The lines from the top of the data down to the line with "Click the gear" should be repeated exactly, both ends included.

Start of Block

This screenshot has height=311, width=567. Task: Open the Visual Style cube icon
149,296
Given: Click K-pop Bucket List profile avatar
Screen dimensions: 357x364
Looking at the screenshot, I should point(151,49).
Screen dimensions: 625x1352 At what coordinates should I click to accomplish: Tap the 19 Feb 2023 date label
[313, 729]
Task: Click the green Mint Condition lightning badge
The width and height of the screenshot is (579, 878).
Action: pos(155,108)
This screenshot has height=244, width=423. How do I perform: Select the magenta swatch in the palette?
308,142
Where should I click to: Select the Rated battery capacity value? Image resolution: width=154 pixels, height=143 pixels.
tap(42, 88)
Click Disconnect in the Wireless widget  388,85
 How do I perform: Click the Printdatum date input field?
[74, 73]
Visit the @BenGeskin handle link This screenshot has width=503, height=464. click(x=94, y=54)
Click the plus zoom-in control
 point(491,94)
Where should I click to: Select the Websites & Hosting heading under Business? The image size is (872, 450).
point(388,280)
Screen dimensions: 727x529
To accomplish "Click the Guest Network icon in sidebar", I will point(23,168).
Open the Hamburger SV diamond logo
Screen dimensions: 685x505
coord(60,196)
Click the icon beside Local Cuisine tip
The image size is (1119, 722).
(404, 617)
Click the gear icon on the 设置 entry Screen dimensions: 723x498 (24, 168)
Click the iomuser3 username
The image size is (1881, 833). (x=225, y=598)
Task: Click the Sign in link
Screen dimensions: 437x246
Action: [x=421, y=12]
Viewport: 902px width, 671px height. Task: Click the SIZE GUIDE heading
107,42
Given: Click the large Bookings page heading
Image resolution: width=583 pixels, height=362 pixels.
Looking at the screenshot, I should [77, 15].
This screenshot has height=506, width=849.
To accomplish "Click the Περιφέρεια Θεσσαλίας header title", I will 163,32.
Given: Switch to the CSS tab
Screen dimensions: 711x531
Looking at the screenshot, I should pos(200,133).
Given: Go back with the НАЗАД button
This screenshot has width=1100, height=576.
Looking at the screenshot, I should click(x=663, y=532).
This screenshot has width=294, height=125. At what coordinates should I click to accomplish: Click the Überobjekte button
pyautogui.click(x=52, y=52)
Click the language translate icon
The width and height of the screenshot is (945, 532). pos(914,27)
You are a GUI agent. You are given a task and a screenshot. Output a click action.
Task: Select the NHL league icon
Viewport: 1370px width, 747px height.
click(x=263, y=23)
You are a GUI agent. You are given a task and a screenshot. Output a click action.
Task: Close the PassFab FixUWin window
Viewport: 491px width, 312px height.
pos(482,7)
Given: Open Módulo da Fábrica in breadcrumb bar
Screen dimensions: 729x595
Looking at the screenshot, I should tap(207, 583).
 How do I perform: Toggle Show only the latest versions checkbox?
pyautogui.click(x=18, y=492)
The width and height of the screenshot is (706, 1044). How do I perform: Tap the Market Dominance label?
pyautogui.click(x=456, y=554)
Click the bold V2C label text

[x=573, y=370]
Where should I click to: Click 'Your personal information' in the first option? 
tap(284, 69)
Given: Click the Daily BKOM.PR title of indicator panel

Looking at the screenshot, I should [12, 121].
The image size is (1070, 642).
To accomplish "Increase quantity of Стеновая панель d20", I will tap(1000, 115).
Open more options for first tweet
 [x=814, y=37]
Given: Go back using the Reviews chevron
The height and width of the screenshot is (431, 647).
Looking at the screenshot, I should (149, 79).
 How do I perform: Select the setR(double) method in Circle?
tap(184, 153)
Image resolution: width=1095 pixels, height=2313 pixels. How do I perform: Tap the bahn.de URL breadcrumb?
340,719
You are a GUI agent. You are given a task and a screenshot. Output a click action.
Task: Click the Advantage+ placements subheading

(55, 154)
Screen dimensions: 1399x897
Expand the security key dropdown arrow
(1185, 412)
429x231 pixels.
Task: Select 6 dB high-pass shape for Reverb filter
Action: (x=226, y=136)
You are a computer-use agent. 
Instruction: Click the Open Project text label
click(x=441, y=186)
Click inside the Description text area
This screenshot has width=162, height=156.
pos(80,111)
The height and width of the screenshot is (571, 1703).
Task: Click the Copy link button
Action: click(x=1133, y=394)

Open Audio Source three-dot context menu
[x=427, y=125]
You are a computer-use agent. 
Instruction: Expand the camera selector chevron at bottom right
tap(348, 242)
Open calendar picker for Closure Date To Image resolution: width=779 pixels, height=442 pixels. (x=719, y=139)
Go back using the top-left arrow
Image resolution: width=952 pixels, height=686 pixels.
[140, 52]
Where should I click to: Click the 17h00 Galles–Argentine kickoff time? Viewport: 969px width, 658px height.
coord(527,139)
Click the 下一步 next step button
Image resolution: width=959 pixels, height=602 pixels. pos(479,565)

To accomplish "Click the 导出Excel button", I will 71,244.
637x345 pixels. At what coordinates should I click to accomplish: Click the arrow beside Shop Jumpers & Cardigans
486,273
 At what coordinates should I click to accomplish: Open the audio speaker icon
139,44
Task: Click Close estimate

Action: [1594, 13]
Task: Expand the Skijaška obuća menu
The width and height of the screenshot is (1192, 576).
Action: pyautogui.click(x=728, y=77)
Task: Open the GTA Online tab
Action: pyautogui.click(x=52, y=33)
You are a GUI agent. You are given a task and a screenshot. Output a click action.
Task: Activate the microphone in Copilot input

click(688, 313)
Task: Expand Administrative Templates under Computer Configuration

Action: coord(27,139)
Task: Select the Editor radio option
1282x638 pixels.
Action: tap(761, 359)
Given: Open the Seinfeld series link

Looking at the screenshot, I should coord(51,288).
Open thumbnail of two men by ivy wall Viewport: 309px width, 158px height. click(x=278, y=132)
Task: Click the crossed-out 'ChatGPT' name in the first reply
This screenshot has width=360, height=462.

End of Block

## Completed task:
This screenshot has height=311, width=567. Task: Open the Visual Style cube icon
149,296
Given: Click K-pop Bucket List profile avatar
Screen dimensions: 357x364
Looking at the screenshot, I should point(151,49).
Screen dimensions: 625x1352 At what coordinates should I click to accomplish: Tap the 19 Feb 2023 date label
[313, 729]
Task: Click the green Mint Condition lightning badge
The width and height of the screenshot is (579, 878).
Action: pos(155,108)
This screenshot has height=244, width=423. How do I perform: Select the magenta swatch in the palette?
308,142
Where should I click to: Select the Rated battery capacity value? Image resolution: width=154 pixels, height=143 pixels.
tap(42, 88)
Click Disconnect in the Wireless widget  388,85
 How do I perform: Click the Printdatum date input field?
[74, 73]
Visit the @BenGeskin handle link This screenshot has width=503, height=464. click(x=94, y=54)
Click the plus zoom-in control
 point(491,94)
Where should I click to: Select the Websites & Hosting heading under Business? The image size is (872, 450).
point(388,280)
Screen dimensions: 727x529
To accomplish "Click the Guest Network icon in sidebar", I will point(23,168).
Open the Hamburger SV diamond logo
Screen dimensions: 685x505
coord(60,196)
Click the icon beside Local Cuisine tip
The image size is (1119, 722).
(404, 617)
Click the gear icon on the 设置 entry Screen dimensions: 723x498 (24, 168)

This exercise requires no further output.